The fee reduction, which could save investors approximately $350 million over five years, would be on top of the $250 million fine that Alliance is expected to shell out in an effort to settle possible civil fraud charges. Overall, the settlement would be the largest to date in Spitzer’s sweeping probe of the mutual fund industry that began in September, according to a Wall Street Journal report.
Alliance currently charges investors in the company’s stock and bond funds an average of 0.58% of assets in management fees with an average stock fund management fee of approximately 0.77%. With a 20% reduction in mutual fund management fees, investors would pay an average 0.46% overall at Alliance and just under 0.62% on its stock funds. These reductions would put Alliance’s fees just below the average charges by mutual funds of 0.53% in overall management fees and 0.65% on stock funds, according to data from Lipper Inc. cited by the Journal.
A final agreement to settle allegations by Spitzer’s office and the US Securities and Exchange Commission (SEC) of improper market timing and late-trading activities at Alliance could be announced later this week.
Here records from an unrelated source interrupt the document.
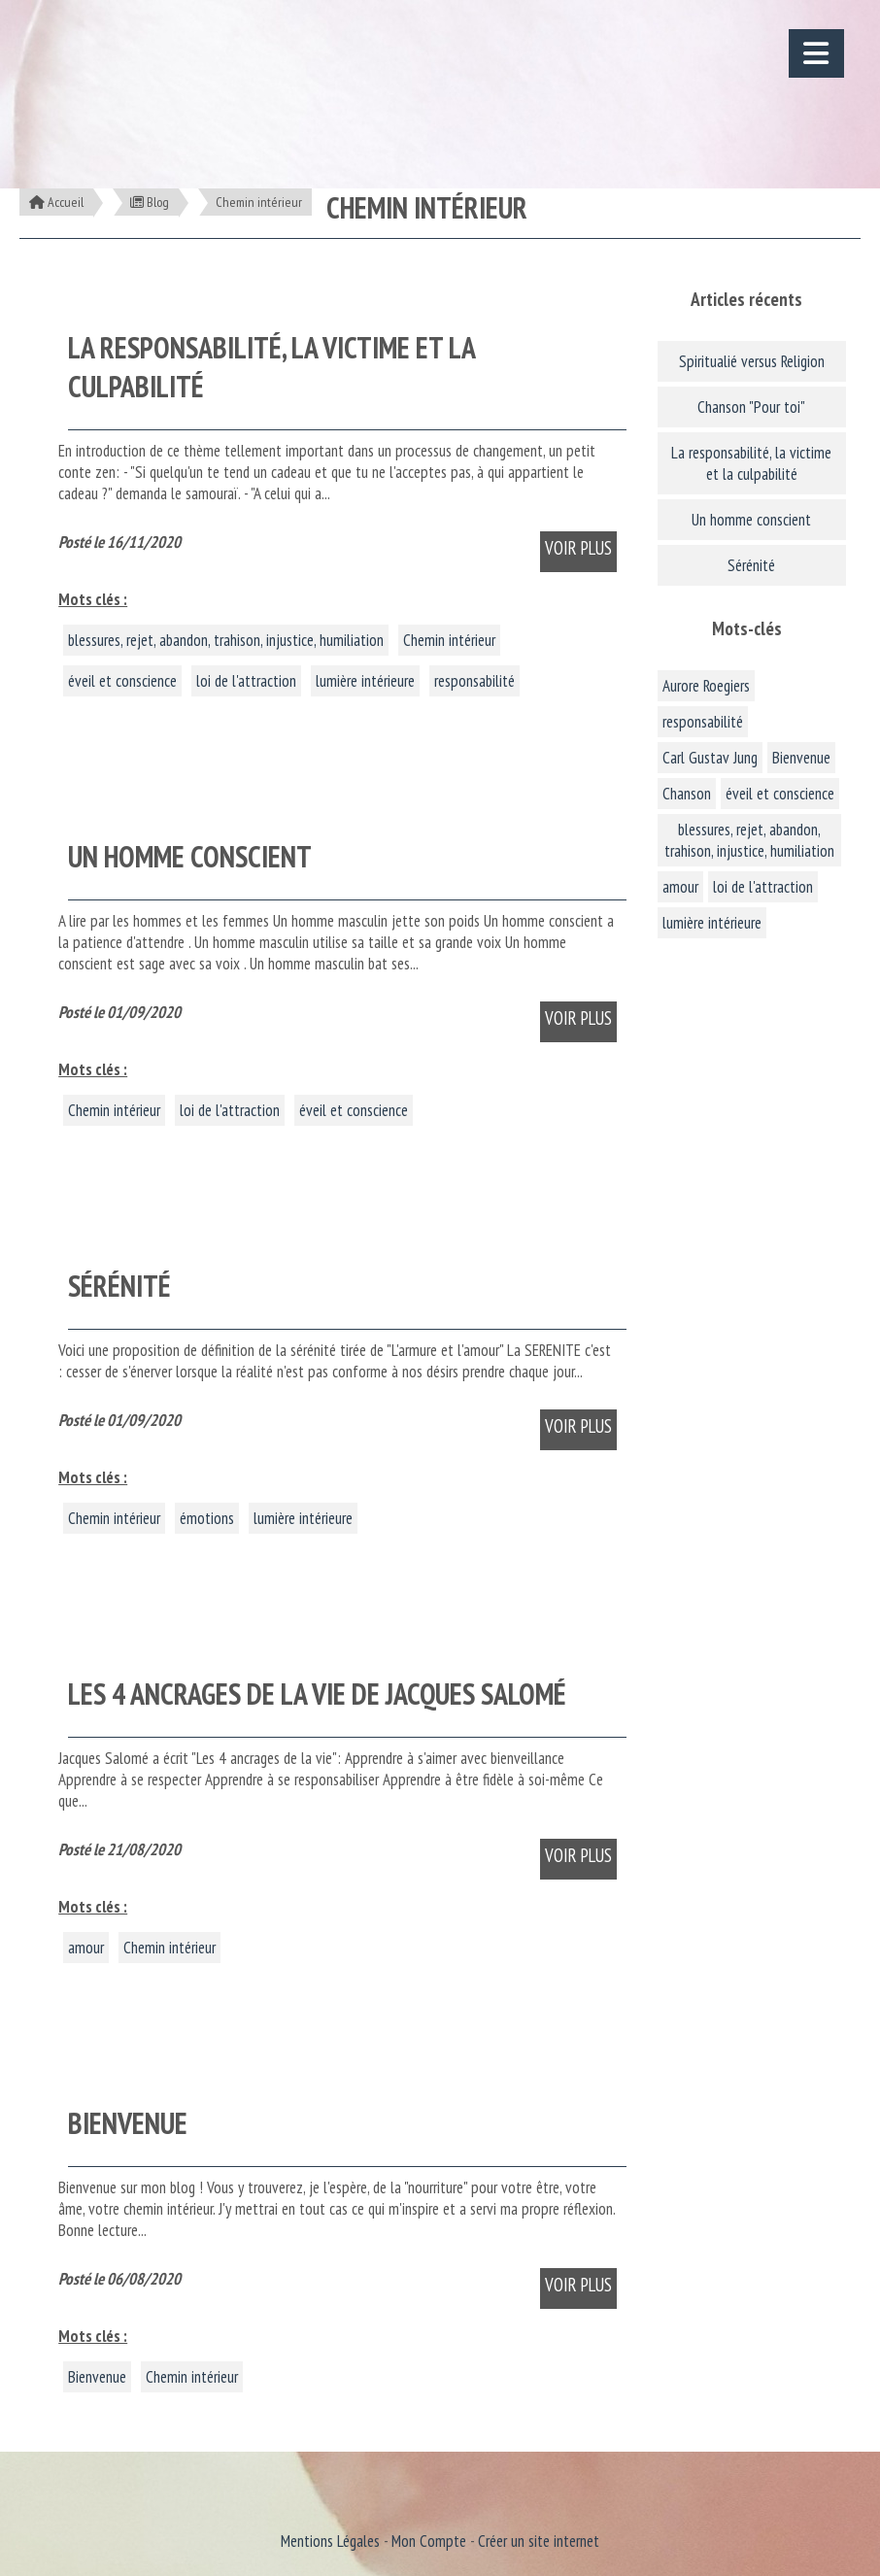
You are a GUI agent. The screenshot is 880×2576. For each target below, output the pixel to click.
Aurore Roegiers (706, 685)
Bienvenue (97, 2377)
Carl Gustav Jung (710, 757)
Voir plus (578, 547)
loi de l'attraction (246, 681)
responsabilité (474, 681)
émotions (207, 1518)
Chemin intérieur (449, 640)
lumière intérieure (365, 681)
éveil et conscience (122, 681)
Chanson (686, 793)
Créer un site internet (538, 2541)
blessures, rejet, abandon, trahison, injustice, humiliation (226, 640)
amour (86, 1947)
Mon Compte (428, 2541)
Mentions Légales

The final settlement would also include a number of structural changes in the way Alliance funds are run.
Reports of the fee cut though are only likely to further divide the Spitzer and SEC camps on the best way to handle mutual fund company settlements in the current trading imbroglios. While the investigation has not been focused on whether or not Alliance’s fees are reasonable, but rather if improper trading that was allowed to take place, and how it affected the average fund holders, Spitzer has made mutual fund management fees a focus of his investigation. Conversely, the SEC argues that management fees should be handled separately.
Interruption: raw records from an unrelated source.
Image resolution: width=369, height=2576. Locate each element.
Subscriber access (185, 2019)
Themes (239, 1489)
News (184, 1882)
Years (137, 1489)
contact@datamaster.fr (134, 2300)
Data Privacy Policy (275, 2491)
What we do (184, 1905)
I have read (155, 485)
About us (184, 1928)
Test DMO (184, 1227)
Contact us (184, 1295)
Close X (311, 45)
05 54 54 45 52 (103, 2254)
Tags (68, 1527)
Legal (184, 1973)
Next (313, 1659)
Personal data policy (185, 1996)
Alliance Capital manages a total of $456 billion and, with $39 billion held in its mutual funds, is one of the nation’s largest publicly traded mutual-fund companies. The company, which is majority-owned by AXA Financial, the US unit of French insurer AXA, has admitted to allowing market timing in an undisclosed number of US stock funds, although it was contrary to its anti-timing policies.
After disclosing these activities, last month the company announced the departures of John Carifa and Michael Laughlin at the firm’s request, because of their involvement with “inappropriate” market timing including some transactions that hurt the company’s fund shareholders (See Alliance Capital Execs Forced Out by Trading Scandal ). Carifa was president, chief operating officer, and director of Alliance Capital, and chairman of the board of its mutual funds. Laughlin was chairman of Alliance Capital’s mutual fund distribution unit. Gerald Lieberman became director of Alliance Capital and the firm’s chief operating officer and Marc Mayer assumes leadership of Alliance Capital’s mutual fund business.